A block of data:
════════

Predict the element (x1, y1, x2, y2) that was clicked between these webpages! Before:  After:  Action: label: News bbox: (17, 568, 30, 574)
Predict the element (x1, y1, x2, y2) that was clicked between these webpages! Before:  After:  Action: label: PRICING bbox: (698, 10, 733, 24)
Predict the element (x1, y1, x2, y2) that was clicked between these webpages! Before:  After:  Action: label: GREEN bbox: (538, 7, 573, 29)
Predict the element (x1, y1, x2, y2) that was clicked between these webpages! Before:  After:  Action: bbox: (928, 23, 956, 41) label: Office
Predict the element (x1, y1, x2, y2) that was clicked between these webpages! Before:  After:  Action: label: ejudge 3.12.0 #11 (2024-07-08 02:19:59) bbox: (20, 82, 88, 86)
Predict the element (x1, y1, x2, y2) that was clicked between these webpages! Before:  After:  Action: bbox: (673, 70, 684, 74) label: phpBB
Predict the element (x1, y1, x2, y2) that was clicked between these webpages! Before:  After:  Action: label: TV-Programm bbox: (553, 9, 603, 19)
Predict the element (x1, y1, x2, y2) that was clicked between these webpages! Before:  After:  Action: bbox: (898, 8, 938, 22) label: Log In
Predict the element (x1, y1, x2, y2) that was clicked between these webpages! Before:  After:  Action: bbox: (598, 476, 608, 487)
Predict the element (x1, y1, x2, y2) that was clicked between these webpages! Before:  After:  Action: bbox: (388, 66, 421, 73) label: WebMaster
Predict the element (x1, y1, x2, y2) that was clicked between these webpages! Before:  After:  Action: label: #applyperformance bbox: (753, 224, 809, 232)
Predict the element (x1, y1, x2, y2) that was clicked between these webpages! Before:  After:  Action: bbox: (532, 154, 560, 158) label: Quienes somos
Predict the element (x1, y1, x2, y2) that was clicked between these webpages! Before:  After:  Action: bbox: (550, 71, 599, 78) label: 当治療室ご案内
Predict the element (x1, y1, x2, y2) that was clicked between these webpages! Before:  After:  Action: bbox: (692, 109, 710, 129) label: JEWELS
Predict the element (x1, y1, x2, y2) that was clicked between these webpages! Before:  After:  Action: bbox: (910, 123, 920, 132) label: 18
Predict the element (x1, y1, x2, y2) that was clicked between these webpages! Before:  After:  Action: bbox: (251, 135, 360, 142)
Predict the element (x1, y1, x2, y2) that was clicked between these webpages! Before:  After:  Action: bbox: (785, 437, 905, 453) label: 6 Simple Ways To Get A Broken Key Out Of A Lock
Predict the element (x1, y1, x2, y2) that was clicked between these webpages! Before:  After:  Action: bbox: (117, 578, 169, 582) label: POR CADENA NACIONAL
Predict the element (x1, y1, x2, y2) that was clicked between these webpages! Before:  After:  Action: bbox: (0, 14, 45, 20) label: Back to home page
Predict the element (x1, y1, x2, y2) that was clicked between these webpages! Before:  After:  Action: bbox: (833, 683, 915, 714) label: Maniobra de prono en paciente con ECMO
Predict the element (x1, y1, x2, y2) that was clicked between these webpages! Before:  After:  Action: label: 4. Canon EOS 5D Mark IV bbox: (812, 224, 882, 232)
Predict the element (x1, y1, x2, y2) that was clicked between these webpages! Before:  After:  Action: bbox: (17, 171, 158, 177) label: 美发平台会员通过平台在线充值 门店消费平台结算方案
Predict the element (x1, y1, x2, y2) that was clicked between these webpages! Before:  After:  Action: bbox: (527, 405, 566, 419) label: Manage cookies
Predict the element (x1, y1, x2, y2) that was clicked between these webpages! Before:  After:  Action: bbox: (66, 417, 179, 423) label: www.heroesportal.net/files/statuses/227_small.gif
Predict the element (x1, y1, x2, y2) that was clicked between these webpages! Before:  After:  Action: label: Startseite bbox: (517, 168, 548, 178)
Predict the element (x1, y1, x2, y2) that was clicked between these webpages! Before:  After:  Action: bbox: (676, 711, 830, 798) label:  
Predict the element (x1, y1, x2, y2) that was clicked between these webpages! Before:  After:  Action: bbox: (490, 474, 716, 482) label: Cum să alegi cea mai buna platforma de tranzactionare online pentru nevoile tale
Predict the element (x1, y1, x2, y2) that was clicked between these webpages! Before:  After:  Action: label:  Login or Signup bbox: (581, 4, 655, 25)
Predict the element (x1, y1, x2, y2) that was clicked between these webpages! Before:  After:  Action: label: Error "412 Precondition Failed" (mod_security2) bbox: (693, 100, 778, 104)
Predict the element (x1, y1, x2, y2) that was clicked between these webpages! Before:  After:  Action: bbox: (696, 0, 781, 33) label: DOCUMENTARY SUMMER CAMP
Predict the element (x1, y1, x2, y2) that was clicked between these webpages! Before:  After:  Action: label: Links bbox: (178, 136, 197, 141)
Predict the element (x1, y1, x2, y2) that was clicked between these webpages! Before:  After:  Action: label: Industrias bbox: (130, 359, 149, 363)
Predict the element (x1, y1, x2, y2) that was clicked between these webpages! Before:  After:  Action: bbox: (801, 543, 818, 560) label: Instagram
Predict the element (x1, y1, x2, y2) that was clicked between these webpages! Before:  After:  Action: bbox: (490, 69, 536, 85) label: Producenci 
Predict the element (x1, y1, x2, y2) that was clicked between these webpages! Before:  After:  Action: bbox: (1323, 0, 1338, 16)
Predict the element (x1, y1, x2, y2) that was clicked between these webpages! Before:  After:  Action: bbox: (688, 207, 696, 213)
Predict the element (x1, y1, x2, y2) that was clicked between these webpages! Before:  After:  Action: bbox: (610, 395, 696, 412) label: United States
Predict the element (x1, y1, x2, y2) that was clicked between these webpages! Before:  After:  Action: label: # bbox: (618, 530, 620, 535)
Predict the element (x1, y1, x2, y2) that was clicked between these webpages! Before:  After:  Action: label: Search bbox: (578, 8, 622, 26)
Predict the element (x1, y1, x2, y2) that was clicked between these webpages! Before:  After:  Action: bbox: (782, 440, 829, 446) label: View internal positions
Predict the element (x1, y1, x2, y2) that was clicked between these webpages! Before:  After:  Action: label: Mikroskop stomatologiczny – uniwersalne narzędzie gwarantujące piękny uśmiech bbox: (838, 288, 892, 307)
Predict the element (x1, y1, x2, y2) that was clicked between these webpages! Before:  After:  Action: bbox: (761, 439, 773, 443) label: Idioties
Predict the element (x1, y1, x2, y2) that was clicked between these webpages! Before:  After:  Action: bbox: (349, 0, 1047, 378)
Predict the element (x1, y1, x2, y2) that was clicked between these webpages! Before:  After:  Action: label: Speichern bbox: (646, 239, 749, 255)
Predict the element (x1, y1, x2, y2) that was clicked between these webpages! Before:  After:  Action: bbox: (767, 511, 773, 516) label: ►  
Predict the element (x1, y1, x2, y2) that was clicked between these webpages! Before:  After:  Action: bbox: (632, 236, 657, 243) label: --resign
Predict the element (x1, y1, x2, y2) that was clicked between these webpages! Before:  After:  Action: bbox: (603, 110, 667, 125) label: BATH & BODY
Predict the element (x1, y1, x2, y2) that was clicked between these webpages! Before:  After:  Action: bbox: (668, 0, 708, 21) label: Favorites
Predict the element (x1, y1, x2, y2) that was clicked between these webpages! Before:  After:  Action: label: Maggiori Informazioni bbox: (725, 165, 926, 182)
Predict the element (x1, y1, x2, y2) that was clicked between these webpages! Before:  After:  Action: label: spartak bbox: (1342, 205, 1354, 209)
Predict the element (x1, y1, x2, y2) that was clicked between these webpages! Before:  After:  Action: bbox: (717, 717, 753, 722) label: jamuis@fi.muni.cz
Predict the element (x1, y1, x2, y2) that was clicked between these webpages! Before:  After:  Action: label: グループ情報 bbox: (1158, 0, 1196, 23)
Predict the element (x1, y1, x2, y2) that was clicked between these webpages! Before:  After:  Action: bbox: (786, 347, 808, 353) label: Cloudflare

════════

### THE TASK
Reproduce word for word every entry from the one containing "label: Log In" down to the one containing "paciente con ECMO", including both of those entries.

### WRITTEN RESPONSE
Predict the element (x1, y1, x2, y2) that was clicked between these webpages! Before:  After:  Action: bbox: (898, 8, 938, 22) label: Log In
Predict the element (x1, y1, x2, y2) that was clicked between these webpages! Before:  After:  Action: bbox: (598, 476, 608, 487)
Predict the element (x1, y1, x2, y2) that was clicked between these webpages! Before:  After:  Action: bbox: (388, 66, 421, 73) label: WebMaster
Predict the element (x1, y1, x2, y2) that was clicked between these webpages! Before:  After:  Action: label: #applyperformance bbox: (753, 224, 809, 232)
Predict the element (x1, y1, x2, y2) that was clicked between these webpages! Before:  After:  Action: bbox: (532, 154, 560, 158) label: Quienes somos
Predict the element (x1, y1, x2, y2) that was clicked between these webpages! Before:  After:  Action: bbox: (550, 71, 599, 78) label: 当治療室ご案内
Predict the element (x1, y1, x2, y2) that was clicked between these webpages! Before:  After:  Action: bbox: (692, 109, 710, 129) label: JEWELS
Predict the element (x1, y1, x2, y2) that was clicked between these webpages! Before:  After:  Action: bbox: (910, 123, 920, 132) label: 18
Predict the element (x1, y1, x2, y2) that was clicked between these webpages! Before:  After:  Action: bbox: (251, 135, 360, 142)
Predict the element (x1, y1, x2, y2) that was clicked between these webpages! Before:  After:  Action: bbox: (785, 437, 905, 453) label: 6 Simple Ways To Get A Broken Key Out Of A Lock
Predict the element (x1, y1, x2, y2) that was clicked between these webpages! Before:  After:  Action: bbox: (117, 578, 169, 582) label: POR CADENA NACIONAL
Predict the element (x1, y1, x2, y2) that was clicked between these webpages! Before:  After:  Action: bbox: (0, 14, 45, 20) label: Back to home page
Predict the element (x1, y1, x2, y2) that was clicked between these webpages! Before:  After:  Action: bbox: (833, 683, 915, 714) label: Maniobra de prono en paciente con ECMO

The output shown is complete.